Fin dalla sua nascita, parecchi anni fa, la Casa di riposo Fondazione Carettoni di Ponte di Legno ha scontato una notevole (forse insostenibile) difficoltà: solo la metà degli 82 posti letto per gli ospiti sono accreditati dalla Regione, ovvero ricevono fondi completi per sostenere la retta. Il resto è a carico delle famiglie degli anziani e della Rsa, che di conseguenza fatica non poco, ogni anno, a chiudere i bilanci. Si potrebbe aumentare le rette, ma non è questa l’intenzione del presidente Leonardo Tolini e della direttrice Danila Maculotti. Per questo, nel tempo, non solo si è cercato, attraverso la politica, di ottenere dei nuovi accreditamenti (tentativi sempre senza esiti), ma sono anche state organizzate iniziative.
Necessità
L’ultima mutua un metodo già adottato con successo in altre situazioni, quello di chiedere alla gente, tramite donazioni, di sostenere le spese.

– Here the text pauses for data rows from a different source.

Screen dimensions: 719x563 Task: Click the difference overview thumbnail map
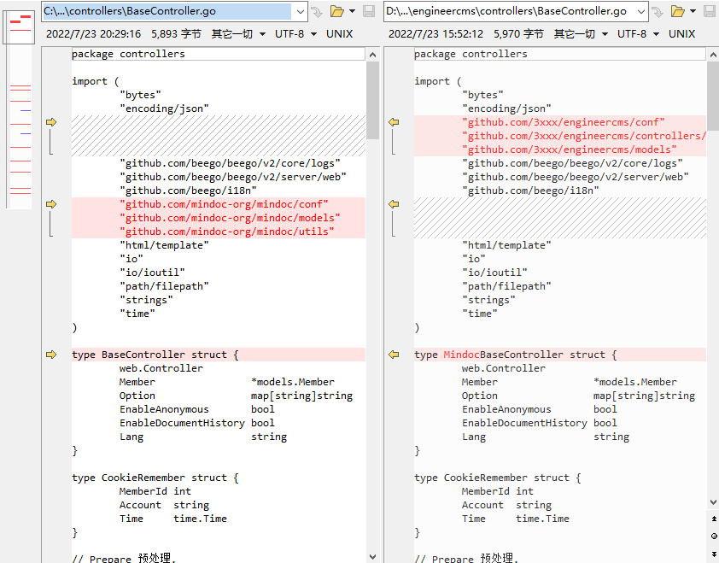pyautogui.click(x=20, y=111)
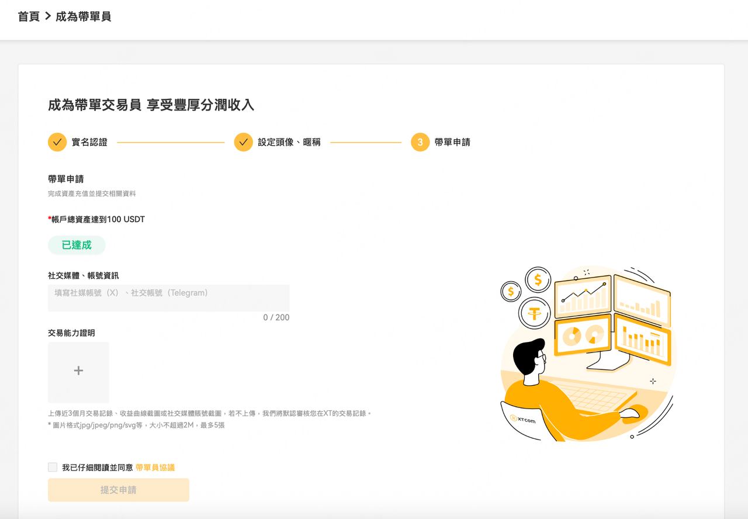Select the 實名認證 step label
This screenshot has width=748, height=519.
(89, 142)
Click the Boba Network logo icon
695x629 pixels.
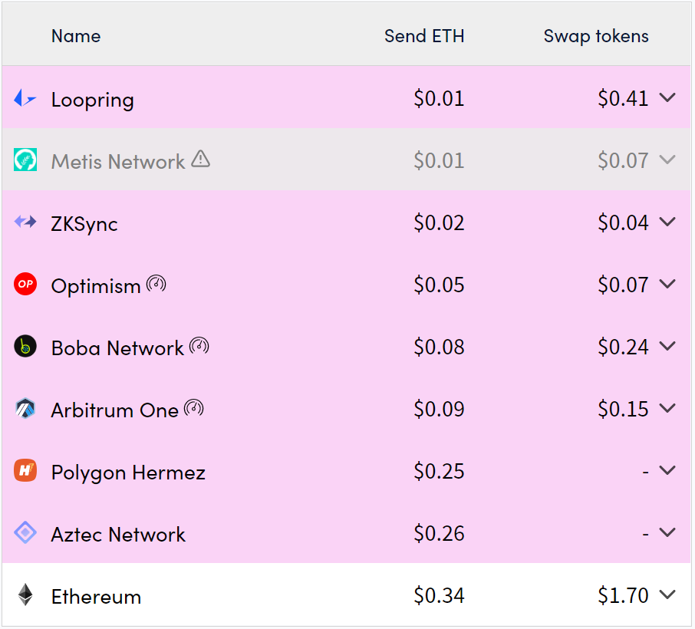(x=25, y=346)

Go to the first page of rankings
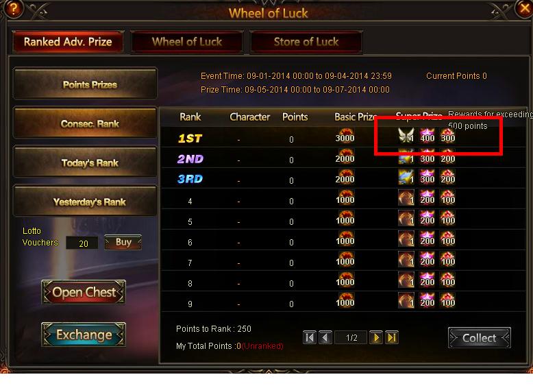pyautogui.click(x=310, y=337)
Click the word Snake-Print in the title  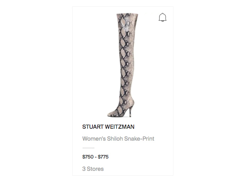coord(139,139)
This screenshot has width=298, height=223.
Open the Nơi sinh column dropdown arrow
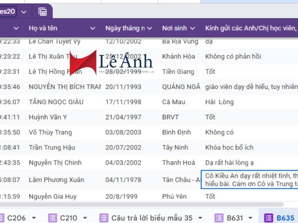point(193,28)
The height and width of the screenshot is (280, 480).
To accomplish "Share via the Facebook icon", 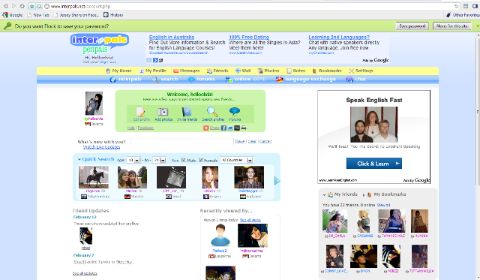I will (x=224, y=128).
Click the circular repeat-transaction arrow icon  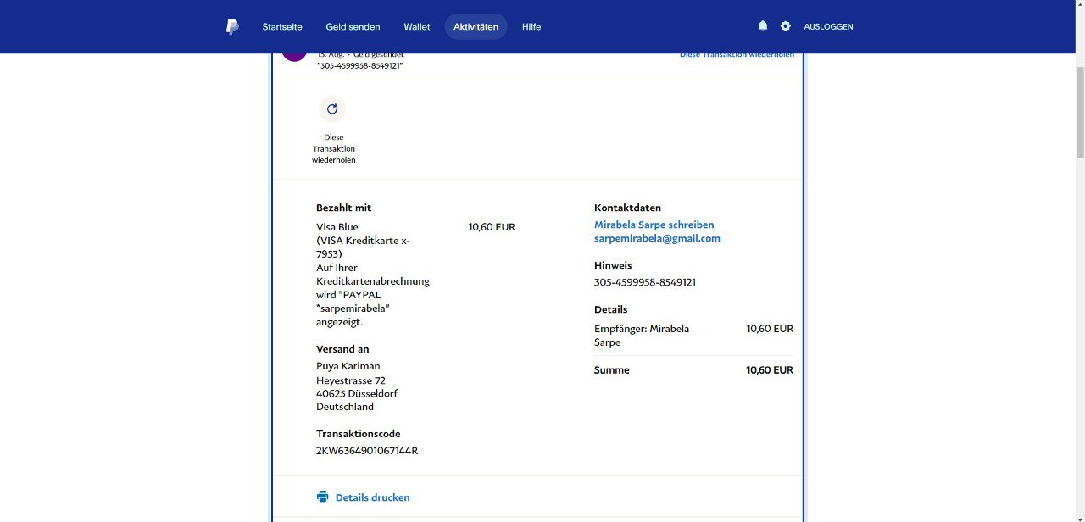[x=332, y=108]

Si chiama «Adotta un letto – Sostieni la Rsa di Ponte di Legno» l’iniziativa lanciata in questi giorni, che punta a garantire continuità, dignità e assistenza a tutti, anche agli utenti i cui posti non sono coperti dai contributi regionali. La campagna interpella e coinvolge direttamente i cittadini dell’Alta Valle, ma in realtà la chiamata è un po’ per tutti, perché sono in tanti a godere dei servizi della struttura. La proposta è di adottare simbolicamente un letto, sostenendo le spese di cura, personale, materiali e servizi.